KBRN, Surakarta: Dialog Jagongan Pro 4 RRI Surakarta, Jumat 17 Mei 2024 kembali mengulik tentang kerajaan Majapahit yang didirikan oleh Raden Wijaya dan mengalami kejayaan pada pemerintahan Tribuana Tunggadewi dan raja Hayam Wuruk, dengan Maha Patih Gajahmada. Acara siaran tersebut menghadirkan narasumber Dr. Trisna Kumala Setya Dewi, MS, Dosen Fakultas Ilmu Budaya (FIB) Universitas Sebelas Maret (UNS) Surakarta, dengan tema Perempuan Perempuan Perkasa Nusantara, Menguak Sosok Gayatri Rajapadni.

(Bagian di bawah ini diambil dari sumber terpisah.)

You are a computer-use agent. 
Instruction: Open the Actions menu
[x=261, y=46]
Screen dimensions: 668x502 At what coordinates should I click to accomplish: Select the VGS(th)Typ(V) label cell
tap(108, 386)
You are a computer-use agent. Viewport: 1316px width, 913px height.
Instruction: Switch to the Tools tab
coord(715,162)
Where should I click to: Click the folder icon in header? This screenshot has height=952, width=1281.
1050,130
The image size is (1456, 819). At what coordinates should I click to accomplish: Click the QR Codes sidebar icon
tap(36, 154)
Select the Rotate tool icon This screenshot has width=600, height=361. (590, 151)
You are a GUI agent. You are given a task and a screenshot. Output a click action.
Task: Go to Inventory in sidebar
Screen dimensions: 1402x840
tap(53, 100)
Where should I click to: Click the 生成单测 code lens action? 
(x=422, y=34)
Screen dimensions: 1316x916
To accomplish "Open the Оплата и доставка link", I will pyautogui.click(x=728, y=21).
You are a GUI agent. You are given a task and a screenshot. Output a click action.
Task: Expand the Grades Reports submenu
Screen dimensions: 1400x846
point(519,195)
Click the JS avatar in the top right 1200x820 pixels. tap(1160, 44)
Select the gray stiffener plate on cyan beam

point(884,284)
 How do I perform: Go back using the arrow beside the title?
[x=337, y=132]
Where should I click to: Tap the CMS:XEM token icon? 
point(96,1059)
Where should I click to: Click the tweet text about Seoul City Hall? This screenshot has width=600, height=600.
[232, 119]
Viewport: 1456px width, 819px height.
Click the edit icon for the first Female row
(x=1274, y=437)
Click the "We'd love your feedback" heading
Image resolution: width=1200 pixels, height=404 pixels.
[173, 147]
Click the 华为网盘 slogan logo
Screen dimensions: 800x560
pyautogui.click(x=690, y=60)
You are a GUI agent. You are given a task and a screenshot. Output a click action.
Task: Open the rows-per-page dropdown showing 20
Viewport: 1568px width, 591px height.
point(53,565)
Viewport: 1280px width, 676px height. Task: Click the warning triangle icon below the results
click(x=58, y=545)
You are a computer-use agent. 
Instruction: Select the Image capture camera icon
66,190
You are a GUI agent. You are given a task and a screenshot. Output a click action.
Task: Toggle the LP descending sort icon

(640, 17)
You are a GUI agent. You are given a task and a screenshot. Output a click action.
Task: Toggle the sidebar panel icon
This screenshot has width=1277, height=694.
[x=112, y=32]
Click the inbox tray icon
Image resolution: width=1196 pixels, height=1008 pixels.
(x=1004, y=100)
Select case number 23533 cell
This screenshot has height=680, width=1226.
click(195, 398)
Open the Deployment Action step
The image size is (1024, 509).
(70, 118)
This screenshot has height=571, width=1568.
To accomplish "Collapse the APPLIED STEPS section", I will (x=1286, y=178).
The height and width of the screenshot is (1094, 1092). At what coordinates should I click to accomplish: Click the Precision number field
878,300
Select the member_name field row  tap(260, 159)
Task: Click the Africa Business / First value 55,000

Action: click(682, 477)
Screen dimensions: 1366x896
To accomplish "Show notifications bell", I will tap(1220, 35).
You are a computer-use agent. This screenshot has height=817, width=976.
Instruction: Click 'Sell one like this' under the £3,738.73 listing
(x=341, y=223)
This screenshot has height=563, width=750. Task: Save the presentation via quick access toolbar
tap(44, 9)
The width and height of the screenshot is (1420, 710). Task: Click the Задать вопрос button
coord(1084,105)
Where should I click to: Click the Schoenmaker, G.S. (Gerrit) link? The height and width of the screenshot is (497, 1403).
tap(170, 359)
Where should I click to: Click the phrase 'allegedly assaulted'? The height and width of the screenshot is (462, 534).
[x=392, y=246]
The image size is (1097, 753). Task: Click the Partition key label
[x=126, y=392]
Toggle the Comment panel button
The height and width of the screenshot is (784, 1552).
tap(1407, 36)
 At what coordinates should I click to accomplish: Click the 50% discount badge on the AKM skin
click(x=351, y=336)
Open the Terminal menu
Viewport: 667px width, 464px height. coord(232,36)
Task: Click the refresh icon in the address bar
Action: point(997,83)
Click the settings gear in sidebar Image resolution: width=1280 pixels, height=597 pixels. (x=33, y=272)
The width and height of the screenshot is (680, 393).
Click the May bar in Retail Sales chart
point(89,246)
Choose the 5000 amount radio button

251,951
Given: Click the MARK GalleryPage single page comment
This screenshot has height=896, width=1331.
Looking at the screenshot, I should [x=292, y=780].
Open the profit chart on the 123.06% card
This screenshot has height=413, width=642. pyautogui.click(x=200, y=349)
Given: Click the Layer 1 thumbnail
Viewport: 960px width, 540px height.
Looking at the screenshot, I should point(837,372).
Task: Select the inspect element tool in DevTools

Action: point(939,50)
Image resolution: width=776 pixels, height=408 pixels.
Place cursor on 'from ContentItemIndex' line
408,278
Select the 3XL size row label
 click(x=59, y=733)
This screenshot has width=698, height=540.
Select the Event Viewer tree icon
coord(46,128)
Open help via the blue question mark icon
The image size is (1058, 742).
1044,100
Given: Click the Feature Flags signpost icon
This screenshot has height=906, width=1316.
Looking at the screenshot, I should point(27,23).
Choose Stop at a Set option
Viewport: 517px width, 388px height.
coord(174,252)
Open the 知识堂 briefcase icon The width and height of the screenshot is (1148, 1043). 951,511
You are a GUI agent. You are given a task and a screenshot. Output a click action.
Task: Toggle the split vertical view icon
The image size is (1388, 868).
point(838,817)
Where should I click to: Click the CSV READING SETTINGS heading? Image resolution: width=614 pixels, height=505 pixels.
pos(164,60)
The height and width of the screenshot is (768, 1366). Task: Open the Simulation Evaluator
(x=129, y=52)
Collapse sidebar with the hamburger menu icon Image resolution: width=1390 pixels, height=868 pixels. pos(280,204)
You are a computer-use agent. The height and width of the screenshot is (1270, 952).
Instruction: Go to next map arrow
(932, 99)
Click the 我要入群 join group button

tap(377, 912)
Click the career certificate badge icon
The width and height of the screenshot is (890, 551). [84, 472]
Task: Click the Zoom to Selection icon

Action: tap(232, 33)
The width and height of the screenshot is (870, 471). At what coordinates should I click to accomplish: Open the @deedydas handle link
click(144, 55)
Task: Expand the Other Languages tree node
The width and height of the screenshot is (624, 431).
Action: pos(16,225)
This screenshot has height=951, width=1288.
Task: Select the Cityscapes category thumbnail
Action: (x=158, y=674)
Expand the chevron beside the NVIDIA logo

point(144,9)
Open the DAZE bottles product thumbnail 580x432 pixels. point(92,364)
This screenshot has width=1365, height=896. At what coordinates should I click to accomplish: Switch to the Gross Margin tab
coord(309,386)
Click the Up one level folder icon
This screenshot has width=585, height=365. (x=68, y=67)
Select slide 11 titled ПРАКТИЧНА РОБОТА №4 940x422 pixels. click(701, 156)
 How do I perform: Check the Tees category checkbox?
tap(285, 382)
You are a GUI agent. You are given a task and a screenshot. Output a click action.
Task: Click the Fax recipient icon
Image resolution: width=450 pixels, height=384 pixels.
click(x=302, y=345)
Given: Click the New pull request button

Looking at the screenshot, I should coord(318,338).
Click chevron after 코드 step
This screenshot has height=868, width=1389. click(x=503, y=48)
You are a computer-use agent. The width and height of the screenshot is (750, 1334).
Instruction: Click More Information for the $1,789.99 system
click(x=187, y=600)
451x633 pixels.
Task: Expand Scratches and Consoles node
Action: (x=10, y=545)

Mengawali bahasannya Trisna Kumala menyampaikan, perseteruan antara Kertanegara dengan Jayakatwang mengakibatkan runtuhnya Singasari yang didirikan oleh Ken Arok, dan menjadi awal berdirinya kerajaan baru yang disebut Majapahit oleh menantu Kertanegara bernama Raden Wijaya.

Strategi terkenal yang dilakukan oleh Raden Wijaya bersama pasukannya, dimana dia menggunakan tangan pasukan Tartar untuk memukul pasukan Jayakatwang, dan kemudian ganti pasukan Tartar dipukul mundur oleh pasukan Raden Wijaya, menjadi awal berdirinya Majapahit.

Empat orang putri Kertanegara menjadi istri Raden Wijaya, mereka adalah Tribuaneswari, Mahadewi, Rajendra Dewi, dan Gayatri Rajapadni. Keempat Putri tersebut menjalani pengungsian pasca penyerbuan Jayakatwang dari gelang-gelang atas Singasari yang menyebabkan gugurnya Kertanegara.

Cerita unik yang dialami oleh Gayatri adalah melakukan penyamaran menjadi laki-laki demi menyelamatkan diri atas ancaman pasukan lawan.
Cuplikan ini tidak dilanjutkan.